Store .patch files in the repo, apply them during the Docker build:
COPY patches/ /tmp/patches/
RUN cd /app && \
for p in /tmp/patches/*.patch; do \
[ -e "$p" ] || continue; \
echo "Applying patch: $(basename $p)"; \
git apply "$p" || { echo "FAILED: $(basename $p)"; exit 1; }; \
done && \
rm -rf /tmp/patches
git apply fails loudly if a patch doesn't apply cleanly — which is what you want.
Generating patches
This is where I initially got tripped up. If you just git diff main...my-branch, you'll get all the upstream changes between the fork point and your branch tip, not just your fix. The branch includes dozens of unrelated upstream commits.
Instead, extract just your commit:
git show <your-commit-sha> -- path/to/file.ts \
> patches/12345-short-description.patch
Then build the image. If git apply fails, the build fails.
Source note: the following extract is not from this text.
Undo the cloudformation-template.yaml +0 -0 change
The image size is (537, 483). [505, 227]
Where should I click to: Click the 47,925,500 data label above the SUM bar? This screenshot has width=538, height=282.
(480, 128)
That's your test.
Naming convention
I name patches <PR-number>-<short-description>.patch. The PR number is key — when bumping the upstream version, you check:
gh pr view 27744 --repo openclaw/openclaw --json state -q '.state'
# MERGED → delete the patch
# OPEN → keep it
Version bumps
When you bump the upstream version, patches may not apply if the context changed. The first time I did this (v2026.2.25 → v2026.2.26), both patches needed line number updates because upstream refactored the file. The surrounding code was identical though — regenerated both in 2 minutes.
The workflow is: bump version, build, fix whatever breaks. If a patch fails, check whether the PR merged (delete the patch) or just regenerate it against the new version.
Why not sed / file overlay / submodule / fork build?
git apply hits a sweet spot that the alternatives don't:
| Approach | Problem |
|---|---|
sed in Dockerfile | Fragile, no context-awareness, unreadable |
| Copy entire patched files | Lose track of what changed; version bumps require full file regeneration |
| Git submodule of fork | Overkill; submodules are painful |
| Clone fork in Dockerfile | Slow, caching issues, complex for tiny changes |
git apply is contextual (fails if surrounding code changed), reviewable (standard diff format), and needs no extra tooling. The failure mode is the right one: a broken build tells you something changed upstream and you need to look.